Gather every line of the records below that contains the word "Given", and copy each one in full.

[Records from a data source]
######
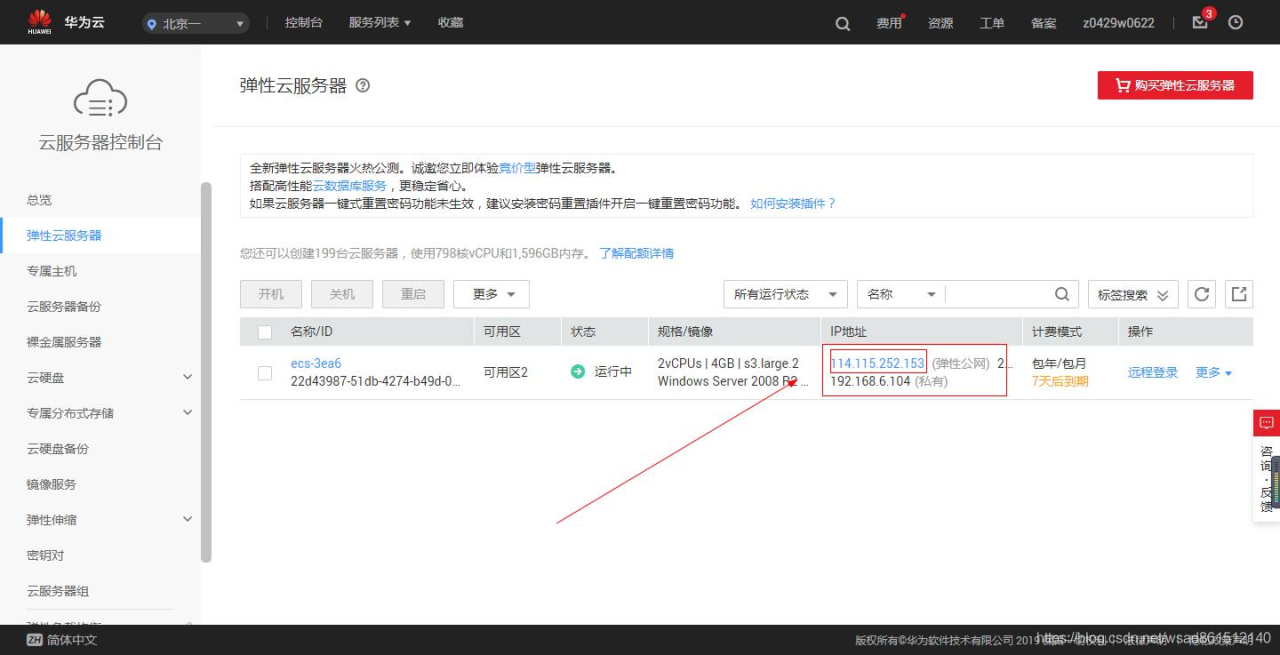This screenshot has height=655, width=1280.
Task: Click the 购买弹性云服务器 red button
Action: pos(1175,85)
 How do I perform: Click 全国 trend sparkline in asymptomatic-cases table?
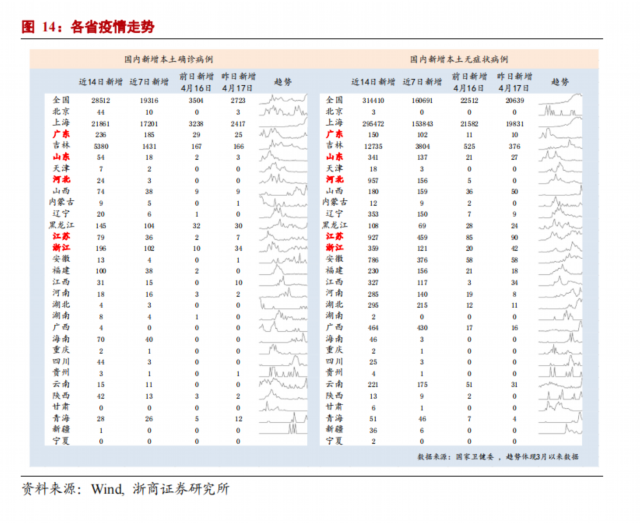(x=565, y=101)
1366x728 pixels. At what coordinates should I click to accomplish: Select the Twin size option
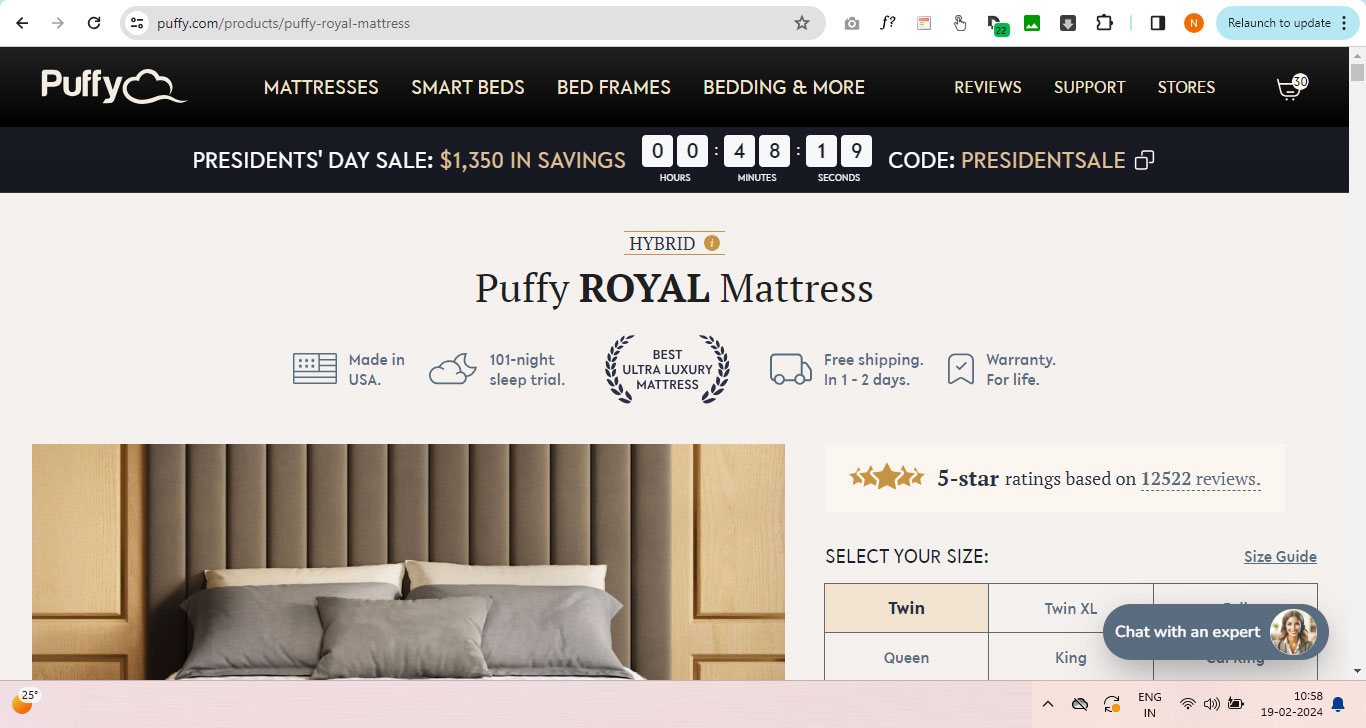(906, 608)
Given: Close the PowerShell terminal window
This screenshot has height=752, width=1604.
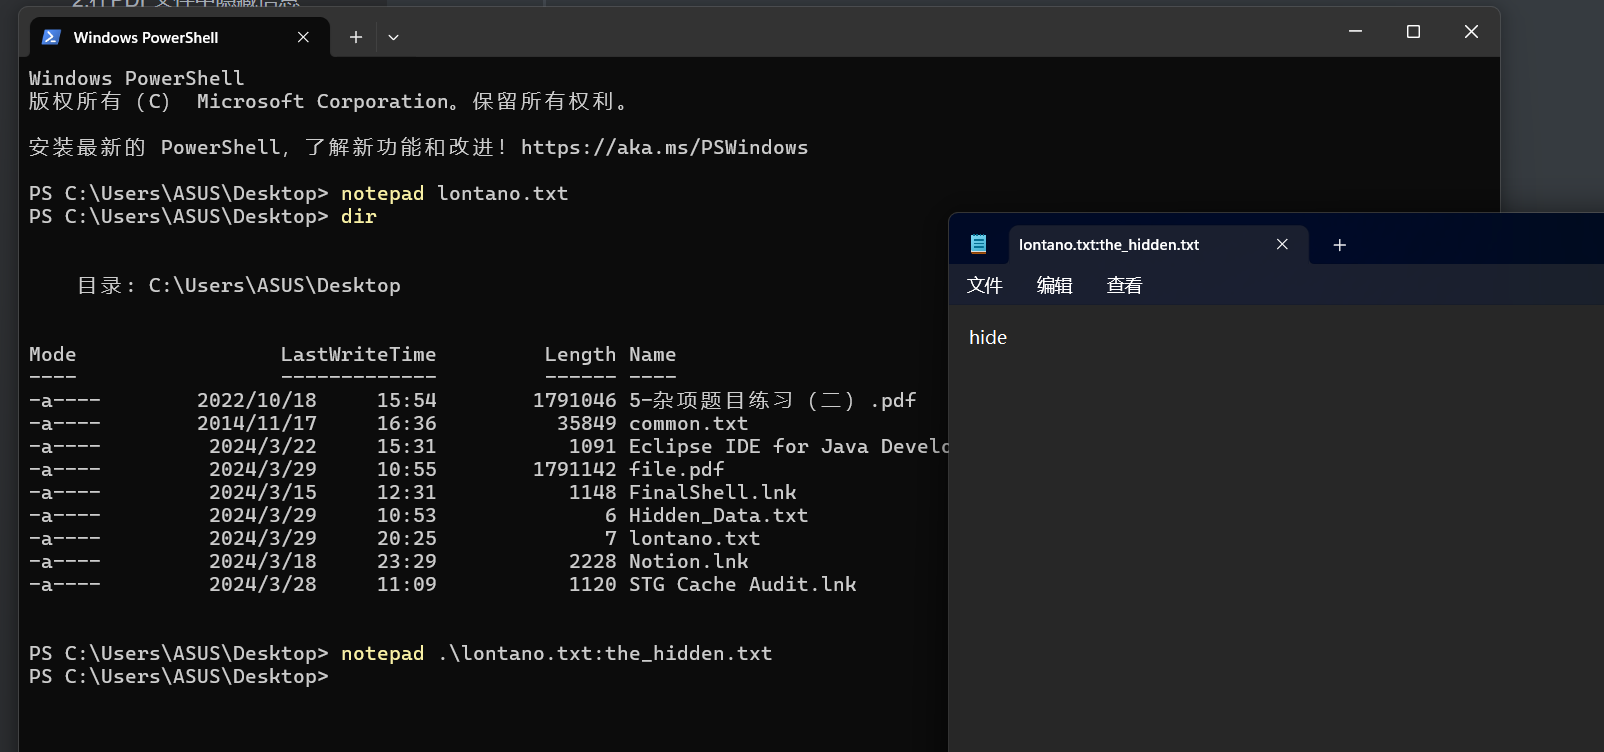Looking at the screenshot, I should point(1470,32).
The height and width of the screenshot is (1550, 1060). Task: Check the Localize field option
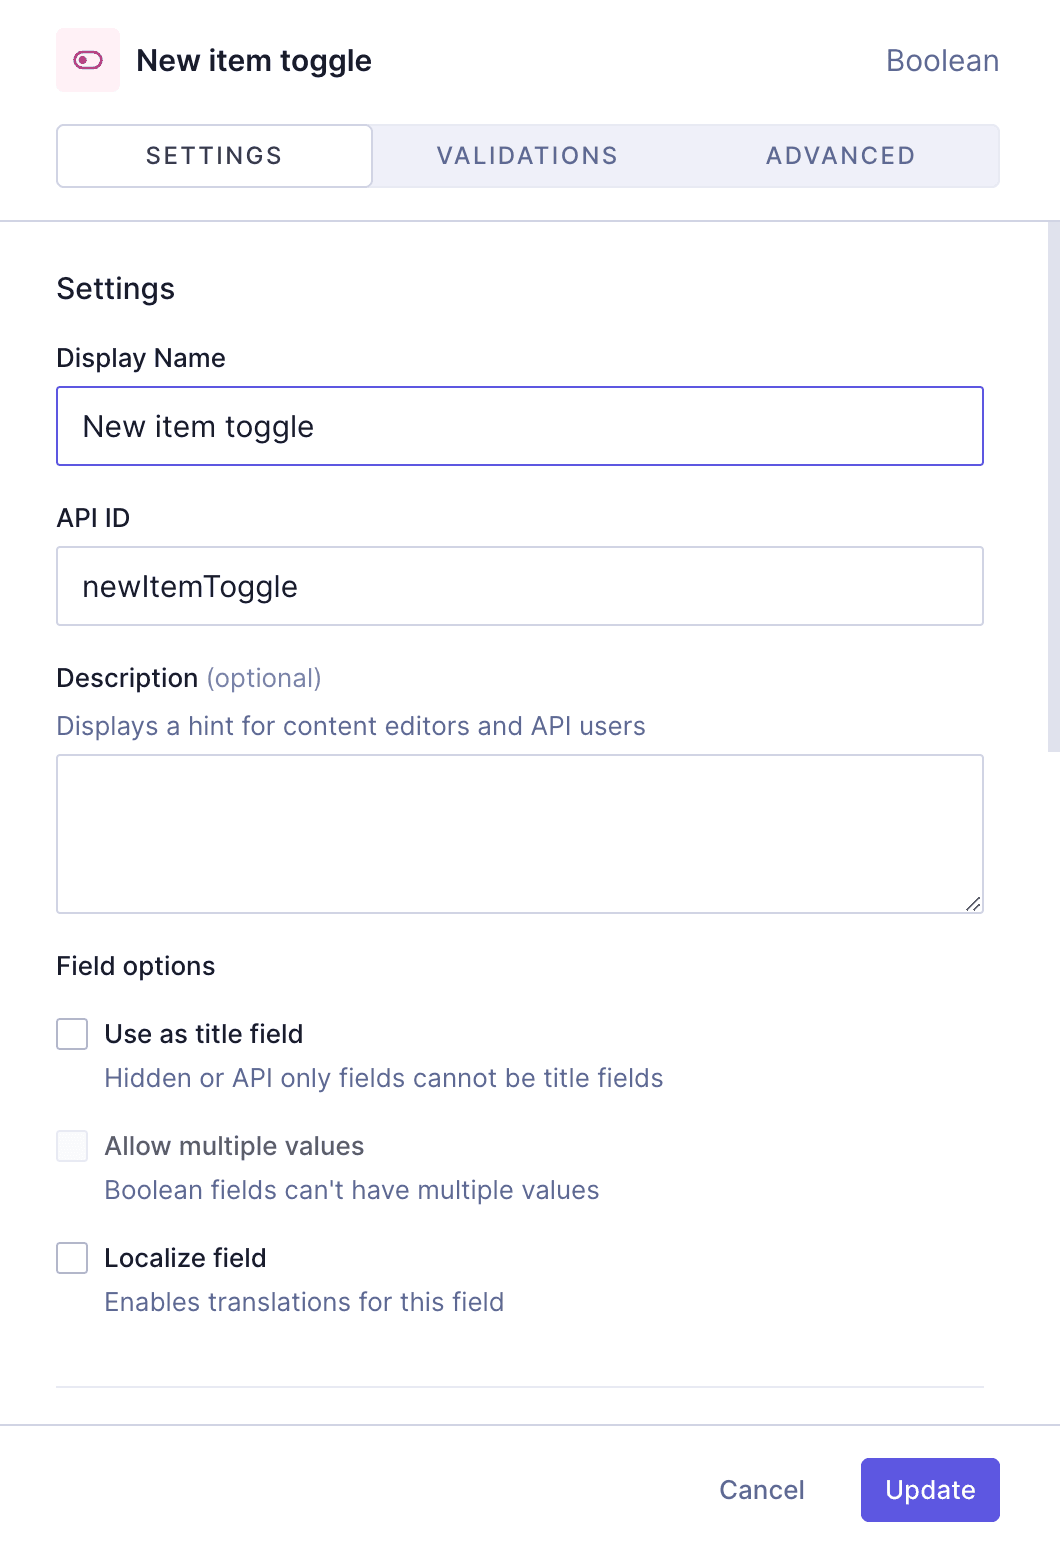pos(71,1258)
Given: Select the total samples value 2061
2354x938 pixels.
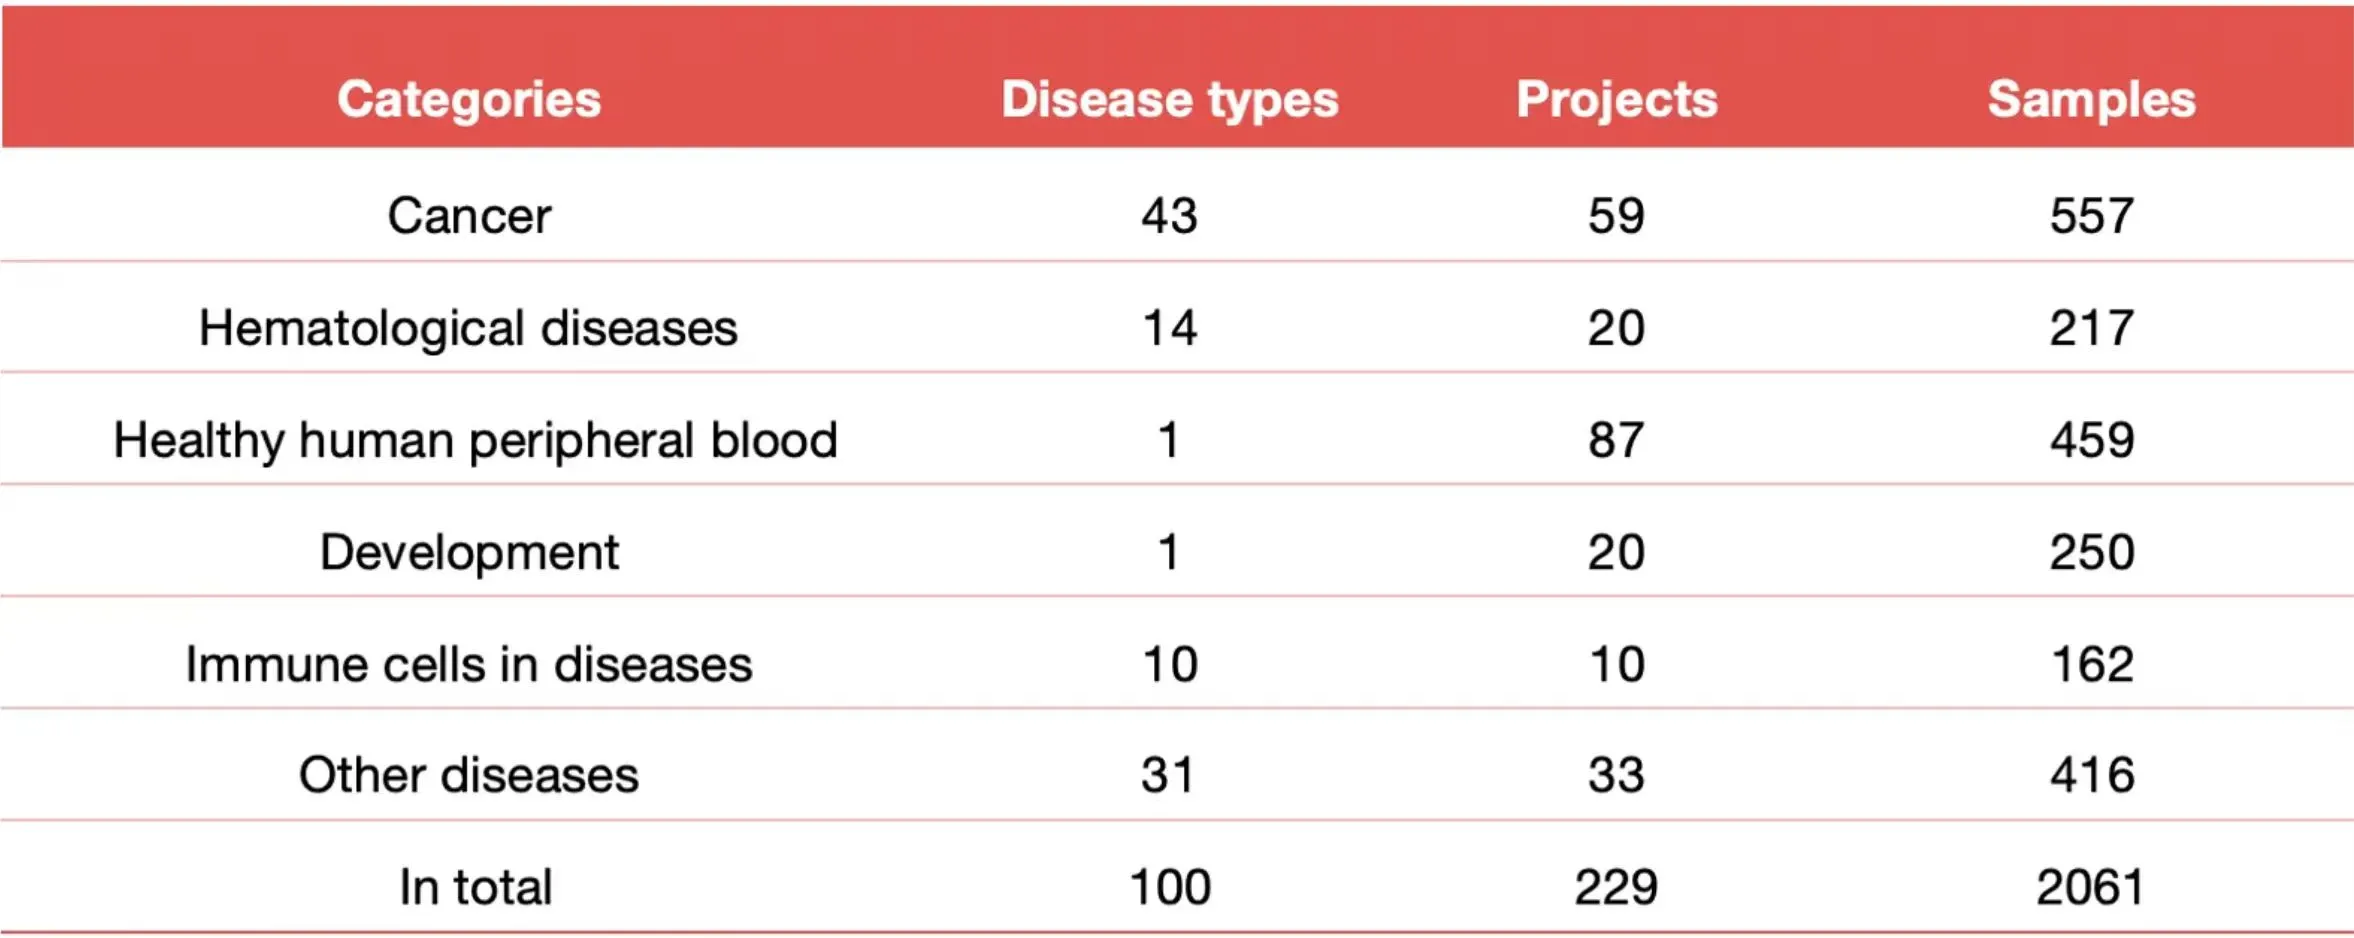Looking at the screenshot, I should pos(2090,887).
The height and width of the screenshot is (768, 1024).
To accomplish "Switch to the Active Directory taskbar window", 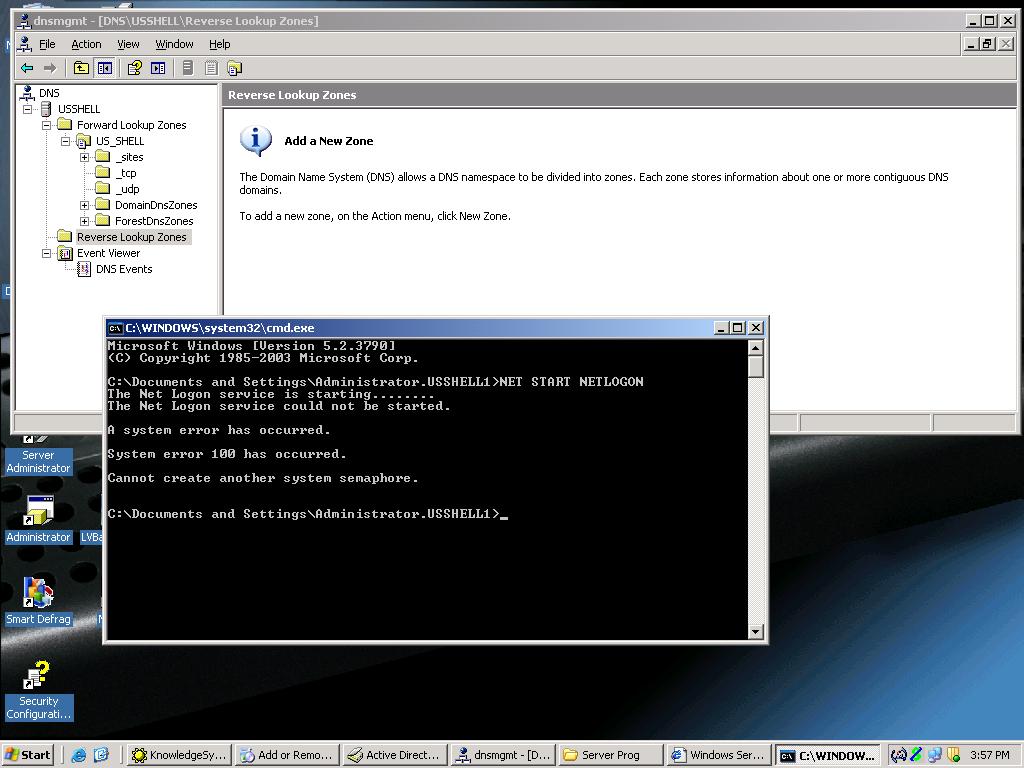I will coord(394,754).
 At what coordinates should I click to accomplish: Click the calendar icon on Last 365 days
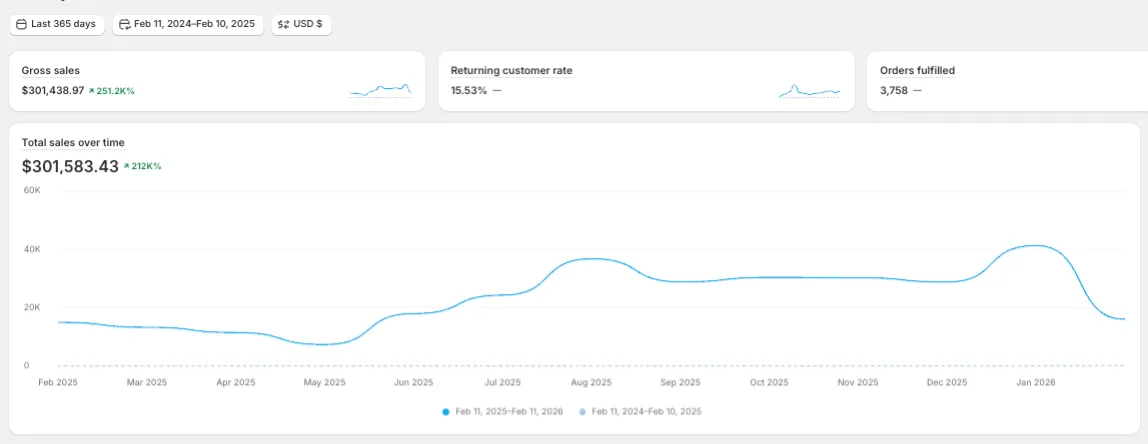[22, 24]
######
FULL RESPONSE
Given: Close the PowerShell terminal window
Given: Select the total samples value 2061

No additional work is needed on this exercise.